Important factors that could cause actual results to differ, possibly materially, from those indicated by the forward-looking statements include, but are not limited to: actual elections by Electing Holders to receive Cash Consideration or the Amalgamation Consideration; the possibility that the proposed Arrangement will not be completed on the terms and conditions currently contemplated or at all; the possibility that the funding of the Purchaser pursuant to the Equity Commitment Agreement will not be completed on the terms and conditions currently contemplated or at all; the possibility of the Arrangement Agreement or the Equity Commitment Agreement being terminated in certain circumstances; the ability of the Board to consider and approve a superior proposal for the Company; and other risk factors identified under “Risk Factors” in the Company’s periodic filings that the Company has made and may make in the future with the securities commissions or similar regulatory authorities in Canada, all of which are available under the Company’s SEDAR+ profile at www.sedarplus.ca. These factors are not intended to represent a complete list of the factors that could affect the Company. However, such risk factors should be considered carefully.
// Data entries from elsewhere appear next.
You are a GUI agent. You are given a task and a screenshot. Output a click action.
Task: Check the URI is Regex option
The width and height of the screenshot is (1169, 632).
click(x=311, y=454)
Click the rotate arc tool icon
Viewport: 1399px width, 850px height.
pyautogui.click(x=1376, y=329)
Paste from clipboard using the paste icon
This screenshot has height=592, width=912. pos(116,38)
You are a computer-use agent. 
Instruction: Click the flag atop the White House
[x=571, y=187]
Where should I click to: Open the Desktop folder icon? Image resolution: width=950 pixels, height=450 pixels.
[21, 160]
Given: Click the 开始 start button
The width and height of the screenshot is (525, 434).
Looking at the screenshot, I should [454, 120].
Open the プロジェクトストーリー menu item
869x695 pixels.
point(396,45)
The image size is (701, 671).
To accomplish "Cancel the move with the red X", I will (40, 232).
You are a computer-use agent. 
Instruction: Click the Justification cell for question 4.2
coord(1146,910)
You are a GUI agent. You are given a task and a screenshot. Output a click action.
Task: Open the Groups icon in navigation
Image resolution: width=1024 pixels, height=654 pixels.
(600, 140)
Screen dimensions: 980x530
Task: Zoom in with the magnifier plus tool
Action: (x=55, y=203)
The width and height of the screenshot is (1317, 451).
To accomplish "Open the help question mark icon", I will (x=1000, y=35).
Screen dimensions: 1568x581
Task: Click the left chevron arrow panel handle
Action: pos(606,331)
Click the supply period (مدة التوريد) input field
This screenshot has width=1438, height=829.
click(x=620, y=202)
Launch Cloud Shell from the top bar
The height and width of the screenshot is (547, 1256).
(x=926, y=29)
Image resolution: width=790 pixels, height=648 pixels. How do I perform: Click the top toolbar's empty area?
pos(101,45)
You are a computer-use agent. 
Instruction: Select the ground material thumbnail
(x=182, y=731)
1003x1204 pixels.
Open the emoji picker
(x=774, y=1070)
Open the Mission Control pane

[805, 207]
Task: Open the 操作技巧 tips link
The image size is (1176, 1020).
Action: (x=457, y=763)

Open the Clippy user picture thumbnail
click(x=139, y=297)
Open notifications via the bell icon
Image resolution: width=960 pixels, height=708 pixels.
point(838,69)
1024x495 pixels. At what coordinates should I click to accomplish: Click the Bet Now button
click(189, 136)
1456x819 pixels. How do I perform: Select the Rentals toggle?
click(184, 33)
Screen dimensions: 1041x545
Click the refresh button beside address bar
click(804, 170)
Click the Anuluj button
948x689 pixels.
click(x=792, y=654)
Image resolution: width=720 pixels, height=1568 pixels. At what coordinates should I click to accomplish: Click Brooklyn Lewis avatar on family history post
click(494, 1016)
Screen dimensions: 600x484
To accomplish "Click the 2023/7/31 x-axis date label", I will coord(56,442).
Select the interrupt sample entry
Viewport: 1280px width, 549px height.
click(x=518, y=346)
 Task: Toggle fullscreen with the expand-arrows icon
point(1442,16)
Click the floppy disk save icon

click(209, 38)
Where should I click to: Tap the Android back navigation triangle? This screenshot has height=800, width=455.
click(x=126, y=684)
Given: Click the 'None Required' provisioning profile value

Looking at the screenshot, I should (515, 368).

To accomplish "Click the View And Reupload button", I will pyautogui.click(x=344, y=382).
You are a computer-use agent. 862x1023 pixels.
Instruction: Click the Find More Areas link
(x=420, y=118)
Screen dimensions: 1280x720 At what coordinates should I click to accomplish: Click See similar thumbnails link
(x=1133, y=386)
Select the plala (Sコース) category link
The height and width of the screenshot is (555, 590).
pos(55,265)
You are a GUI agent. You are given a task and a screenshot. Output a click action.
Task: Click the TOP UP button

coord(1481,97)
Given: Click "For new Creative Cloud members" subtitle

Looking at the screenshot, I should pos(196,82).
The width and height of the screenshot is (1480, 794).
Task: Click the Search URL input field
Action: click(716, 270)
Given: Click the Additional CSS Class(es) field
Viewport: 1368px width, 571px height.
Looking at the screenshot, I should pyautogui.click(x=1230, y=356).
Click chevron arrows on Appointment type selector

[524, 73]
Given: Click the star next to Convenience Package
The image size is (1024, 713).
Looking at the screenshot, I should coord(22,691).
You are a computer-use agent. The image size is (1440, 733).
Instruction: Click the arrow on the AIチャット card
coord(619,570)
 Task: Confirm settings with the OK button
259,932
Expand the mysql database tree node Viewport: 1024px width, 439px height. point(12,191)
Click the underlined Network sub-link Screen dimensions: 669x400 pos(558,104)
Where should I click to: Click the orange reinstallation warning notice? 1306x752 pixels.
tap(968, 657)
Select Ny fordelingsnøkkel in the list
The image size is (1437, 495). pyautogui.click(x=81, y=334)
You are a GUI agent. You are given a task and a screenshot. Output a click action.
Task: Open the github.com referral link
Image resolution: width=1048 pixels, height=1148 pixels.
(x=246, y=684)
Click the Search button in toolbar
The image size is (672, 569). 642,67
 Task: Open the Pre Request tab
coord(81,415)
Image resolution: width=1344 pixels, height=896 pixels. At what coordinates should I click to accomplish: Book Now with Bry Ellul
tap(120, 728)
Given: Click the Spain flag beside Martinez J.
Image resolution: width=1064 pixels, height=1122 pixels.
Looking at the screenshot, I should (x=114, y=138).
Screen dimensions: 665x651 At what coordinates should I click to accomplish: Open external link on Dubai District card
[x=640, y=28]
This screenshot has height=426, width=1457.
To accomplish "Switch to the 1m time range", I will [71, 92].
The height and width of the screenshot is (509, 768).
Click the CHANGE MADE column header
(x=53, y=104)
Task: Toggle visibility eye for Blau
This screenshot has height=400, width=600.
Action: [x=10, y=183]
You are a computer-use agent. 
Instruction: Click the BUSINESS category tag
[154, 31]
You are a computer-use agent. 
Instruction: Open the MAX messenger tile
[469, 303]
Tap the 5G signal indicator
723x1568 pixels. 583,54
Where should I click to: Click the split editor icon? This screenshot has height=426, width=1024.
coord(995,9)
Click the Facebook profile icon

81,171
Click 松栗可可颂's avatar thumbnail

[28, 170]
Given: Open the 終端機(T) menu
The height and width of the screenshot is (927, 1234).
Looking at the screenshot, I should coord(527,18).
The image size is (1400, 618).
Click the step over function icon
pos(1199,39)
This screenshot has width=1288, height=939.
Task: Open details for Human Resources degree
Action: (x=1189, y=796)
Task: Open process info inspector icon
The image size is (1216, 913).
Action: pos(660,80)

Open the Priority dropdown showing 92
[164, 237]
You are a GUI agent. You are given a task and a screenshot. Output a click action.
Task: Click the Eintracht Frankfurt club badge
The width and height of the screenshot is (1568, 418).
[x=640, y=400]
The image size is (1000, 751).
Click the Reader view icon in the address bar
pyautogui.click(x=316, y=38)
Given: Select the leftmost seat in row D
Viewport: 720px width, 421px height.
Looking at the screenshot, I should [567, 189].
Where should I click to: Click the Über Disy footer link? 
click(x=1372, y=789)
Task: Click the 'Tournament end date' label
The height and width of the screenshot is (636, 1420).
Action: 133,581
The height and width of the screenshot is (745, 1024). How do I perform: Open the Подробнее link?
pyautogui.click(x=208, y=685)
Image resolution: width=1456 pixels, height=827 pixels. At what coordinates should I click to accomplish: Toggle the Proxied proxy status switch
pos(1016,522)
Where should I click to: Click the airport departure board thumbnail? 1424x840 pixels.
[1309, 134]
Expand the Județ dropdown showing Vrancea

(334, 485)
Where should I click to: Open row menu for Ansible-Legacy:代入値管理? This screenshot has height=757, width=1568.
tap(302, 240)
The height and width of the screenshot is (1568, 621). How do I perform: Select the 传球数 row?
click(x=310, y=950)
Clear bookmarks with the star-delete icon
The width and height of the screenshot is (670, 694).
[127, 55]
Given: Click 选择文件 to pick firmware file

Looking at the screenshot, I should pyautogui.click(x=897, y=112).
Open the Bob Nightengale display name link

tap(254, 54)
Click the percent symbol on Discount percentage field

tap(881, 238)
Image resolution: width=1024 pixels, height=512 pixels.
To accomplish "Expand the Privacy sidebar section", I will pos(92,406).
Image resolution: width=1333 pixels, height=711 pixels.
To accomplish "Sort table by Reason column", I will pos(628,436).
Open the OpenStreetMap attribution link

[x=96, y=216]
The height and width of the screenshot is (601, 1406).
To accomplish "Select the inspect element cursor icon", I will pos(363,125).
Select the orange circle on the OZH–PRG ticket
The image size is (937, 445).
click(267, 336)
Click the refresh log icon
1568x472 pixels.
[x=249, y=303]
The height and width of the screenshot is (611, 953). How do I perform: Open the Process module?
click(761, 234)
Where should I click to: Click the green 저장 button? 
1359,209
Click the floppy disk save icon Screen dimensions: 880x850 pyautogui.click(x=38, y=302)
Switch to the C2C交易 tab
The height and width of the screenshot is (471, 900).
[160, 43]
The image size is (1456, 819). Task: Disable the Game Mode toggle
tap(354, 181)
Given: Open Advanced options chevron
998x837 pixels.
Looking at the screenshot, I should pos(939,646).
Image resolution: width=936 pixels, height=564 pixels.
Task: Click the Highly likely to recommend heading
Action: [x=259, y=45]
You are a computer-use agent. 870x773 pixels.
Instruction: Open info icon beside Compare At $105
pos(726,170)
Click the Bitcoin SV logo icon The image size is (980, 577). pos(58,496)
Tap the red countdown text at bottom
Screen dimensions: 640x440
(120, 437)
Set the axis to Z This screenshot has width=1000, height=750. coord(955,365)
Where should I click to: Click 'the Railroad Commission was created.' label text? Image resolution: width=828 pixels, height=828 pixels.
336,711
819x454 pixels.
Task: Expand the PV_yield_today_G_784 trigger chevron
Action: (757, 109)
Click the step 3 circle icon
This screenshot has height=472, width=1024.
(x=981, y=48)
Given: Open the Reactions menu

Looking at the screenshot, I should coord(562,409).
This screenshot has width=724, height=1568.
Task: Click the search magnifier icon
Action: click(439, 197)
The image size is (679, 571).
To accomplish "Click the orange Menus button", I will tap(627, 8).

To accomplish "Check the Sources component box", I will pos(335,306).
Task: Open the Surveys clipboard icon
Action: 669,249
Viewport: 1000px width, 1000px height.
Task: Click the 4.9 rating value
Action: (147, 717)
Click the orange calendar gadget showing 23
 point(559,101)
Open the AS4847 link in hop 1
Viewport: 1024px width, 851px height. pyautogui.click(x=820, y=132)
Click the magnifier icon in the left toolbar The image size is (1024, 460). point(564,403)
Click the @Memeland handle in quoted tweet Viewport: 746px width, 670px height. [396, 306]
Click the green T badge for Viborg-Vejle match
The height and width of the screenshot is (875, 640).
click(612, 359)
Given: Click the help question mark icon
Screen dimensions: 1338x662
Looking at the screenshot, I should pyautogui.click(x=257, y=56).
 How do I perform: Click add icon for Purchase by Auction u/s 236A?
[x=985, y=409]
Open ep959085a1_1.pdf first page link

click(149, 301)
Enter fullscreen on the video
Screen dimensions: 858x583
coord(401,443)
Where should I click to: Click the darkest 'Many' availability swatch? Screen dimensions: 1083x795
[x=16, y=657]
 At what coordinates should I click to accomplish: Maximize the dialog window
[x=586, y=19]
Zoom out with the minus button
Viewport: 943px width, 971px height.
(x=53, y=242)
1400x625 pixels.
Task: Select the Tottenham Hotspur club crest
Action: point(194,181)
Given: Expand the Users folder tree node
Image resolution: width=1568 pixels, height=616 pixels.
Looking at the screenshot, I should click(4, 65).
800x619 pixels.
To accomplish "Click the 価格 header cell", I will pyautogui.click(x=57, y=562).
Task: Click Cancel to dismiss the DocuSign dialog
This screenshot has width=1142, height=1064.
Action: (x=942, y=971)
Readers, therefore, should not place undue reliance on any such forward-looking statements. Further, these forward-looking statements are made as of the date of this press release and, except as expressly required by applicable law, Global disclaims any intention and undertakes no obligation to update or revise any forward-looking statements whether as a result of new information, future events or otherwise, except as required under applicable Canadian securities laws. All of the forward-looking statements contained in this release are expressly qualified by the foregoing cautionary statements.

The CSE has in no way passed upon the merits of the proposed transaction and has neither approved nor disapproved the contents of this news release. Neither the CSE nor its Regulation Service Provider (as that term is defined in the policies of the CSE) accepts responsibility for the adequacy or accuracy of this release.